I met another man. He turned about to be mentally and physically abusive. Sexually too. He was controlling and I was trapped in that 'relationship' for 8 years. All the while he cheated many many times and although I didn't care as I hated him, it still was horrible seeing the messages pop up on his phone from all sorts of women. Him denying it of course, and saying I was mental and crazy. Im crying as I write this because it was nightmare 8 years with him. I had two abortions (which he didn't know about) because he refused to use contraception and I spent hundreds of pounds on the morning after pill. He was dead set on me getting pregnant. On my second abortion the surgeon inserted the coil so that was protected going forward. I eventually got out of the relationship with the support of others.

My point of this writing is. I openly admit Im pretty messed up after all that. I have trust issues. I no reason to not trust my husband. He is loving and attentive but I can't help but worry he'll cheat on me like the others because I'm not worth having as a wife. I very self-esteem.

Has anyone else been through similar and managing to have trusting relationships? I've tried therapy but it's so expensive private and the NHS waiting list is so long. I just wonder what coping mechanisms other people have.

OP posts:
fagsandwine · 14/10/2024 16:09

LoremIpsumCici · 14/10/2024 08:25

I am in long term group therapy for this. It’s an all women group with a therapist and we have all had abusive childhoods or relationships. By long term, I have been in it for two years and there is no end date or deadline. You stay as long as you feel you need to. It has been hugely helpful in breaking down not only the damage but how to recognise when we may be over reacting due to hyper vigilance.

How did you find this group out of interest?

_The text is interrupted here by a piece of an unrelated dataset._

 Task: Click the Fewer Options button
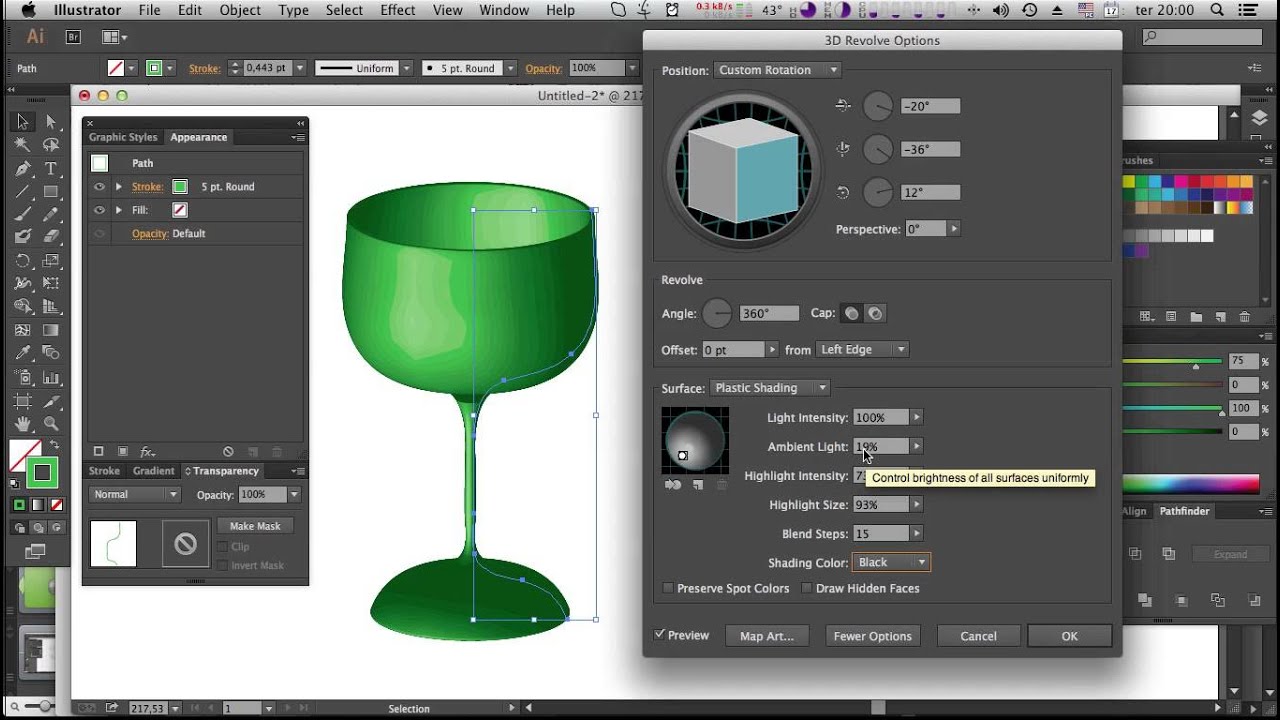[x=872, y=635]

JanFebAndOnwards · 14/10/2024 16:12

OP I probably should have made clear, the Freedom Programme is for any woman who wants to learn about domestic abuse, rather than wholly about working on their individual issues. However it does include much that is relevant to the latter too.

FromSeattleWithLove · 14/10/2024 16:48

Rarebitten · 14/10/2024 07:58

Cut back somewhere else to find the money for private therapy, and really work at it.

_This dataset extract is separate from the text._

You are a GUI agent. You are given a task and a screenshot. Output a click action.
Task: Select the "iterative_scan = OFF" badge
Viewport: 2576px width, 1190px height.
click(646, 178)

I think we've already cut back as much as we possibly can just for living costs never mind additional things. My husband and I both quit the gym and no longer eat out or have take aways. We both work full time as secondary school teachers but we're a big family. Our family is blended. I have two children and my husband has four children. If I could find the money for private therapy I would pay it, I did so for two months but just couldn't sustain it. Thanks though for the suggestion.

OP posts:
LoremIpsumCici · 14/10/2024 17:54

fagsandwine · 14/10/2024 16:09

How did you find this group out of interest?

It’s done through a local charity. They have a sliding scale of fees by income.